Analysis of the conserved ZRS in the chicken ozd mutant

Initially we focused our attention on the conserved ZRS in the ozd chicken mutant because ozd mutants lack Shh expression specifically in the limb bud (Ros et al., 2003) and the LMBR1, intron 3 segregates with the ozd phenotype (Maas and Fallon, 2004). We attempted to amplify a small 477 base pair region from the ZRS from ozd mutants and phenotypically normal chickens from the ozd flock, corresponding to the region reported in Sagai et al., 2004. However, PCR-product was not obtained in any ozd sample, even using several different primer combinations, indicating that the ozd mutation likely had a deletion within the conserved region in LMBR1, intron 5. Southern hybridization was performed to determine whether the ZRS was present in ozd using the 477 base pair sequence as a probe. Although a strong band was detectable from all phenotypically normal samples, this band was not detectable in ozd mutant embryos, indicating that most, or all, of this region is deleted in ozd (Figure 1A).

Figure 1. The chicken oligozeugodactyly (ozd) mutant contains a deletion of the ZRS.

Figure 1

(A) Genomic DNA from phenotypically normal (normal, +/+, and carriers, +/ozd, lanes 1–4) or known ozd mutants (lanes 5–7) was digested with SalI and BamHI. The resulting blot was probed with a 477 base pair ZRS fragment. A distinct band is present in all of the phenotypically normal lanes, but not in any ozd lane. (B) A BAC clone containing the conserved 477 base pair intron 5 region (rectangle) was obtained and ~4 kilobases of intron 5 was sequenced. Approximate locations of primers are shown as arrows, where the direction of the arrowhead depicts whether the primer was used to sequence (forward primers- arrows facing away from conserved region) or to amplify a PCR product from ozd samples (reverse primers- arrows facing towards conserved region). Primer pairs are numbered. The mutation in ozd was determined to be a 1654 base pair deletion within LMBR1 intron 5, deleting all but the first 135 base pairs of the ZRS and several hundred base pairs of intronic sequence (shown in parentheses). (C) 5′ozd del and 3′ozd del primers were used to amplify fragments from normal, heterozygous, and ozd genomic DNA samples. The normal band is ~3.1 kilobases and the mutant band is ~1.5 kilobases, for further explanation, see Results section of text. (D) Shown here are the 5′ and 3′ breakpoints in ozd mutants. Note the duplicated octamer (shown in red) near the 3′ breakpoint of the ozd deletion.

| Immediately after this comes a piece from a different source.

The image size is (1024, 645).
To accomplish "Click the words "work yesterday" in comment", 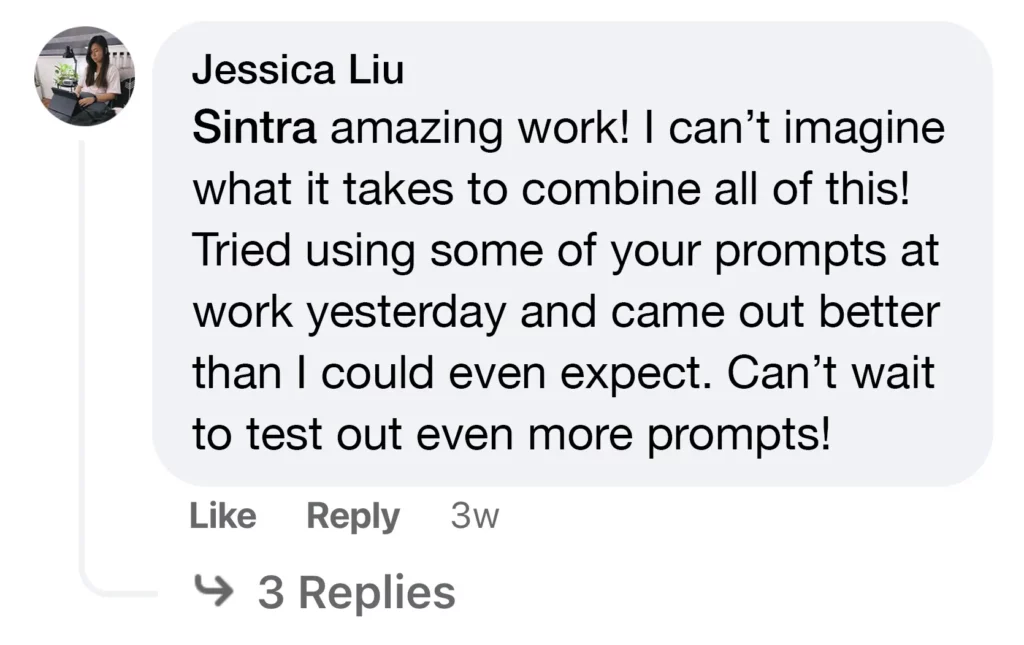I will point(349,313).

To determine the exact sequence that was deleted in ozd mutants, we isolated a BAC clone containing the wild type LMBR1, intron 5-region by screening high-density replica filters from a chicken BAC library. Primers were designed, 1F to 7R (Figure 1B), within the conserved ZRS and used to sequence in both forward and reverse directions (e.g. 1F and 1R, 2F and 2R, and so on, Figure 1B). Sequence analysis of the PCR product obtained in ozd mutant samples using these primers showed that the ozd mutant contains a deletion of 1654 base pairs within LMBR1, intron 5 (Figure 1B) that eliminates all but the first 135 base pairs of the ~800 base pair conserved ZRS sequence reported in Lettice et al., 2003, as well as several hundred base pairs of nonconserved intronic sequence (Figure 1D). When we used 5′ozd del and 3′ozd del primers (Figure 1B), we observed ~3.1kb non-carrier band and ~1.5kb ozd carrier band (Figure 1C). The same PCR primers were used to generate both the large (wild type or +/+) and small (ozd or −/−) PCR fragment in ozd or phenotypically normal (+/+ or +/−) DNA samples. The reaction conditions were identical, but because the small fragment was more robustly amplified than the larger fragment, the small fragment appears brighter than the large fragment (Figure 1C), even though they are present in equimolar amounts; this is not a quantitative assay. Near the 3′ breakpoint (Figure 1D), the ozd sequence contains a duplicated octamer that is not present in normal White Leghorn or Brown Leghorn chickens (current carrier and original ozd strains, respectively). The sequence does not correspond to a known transcription factor binding-site; the significance of the duplication is unknown.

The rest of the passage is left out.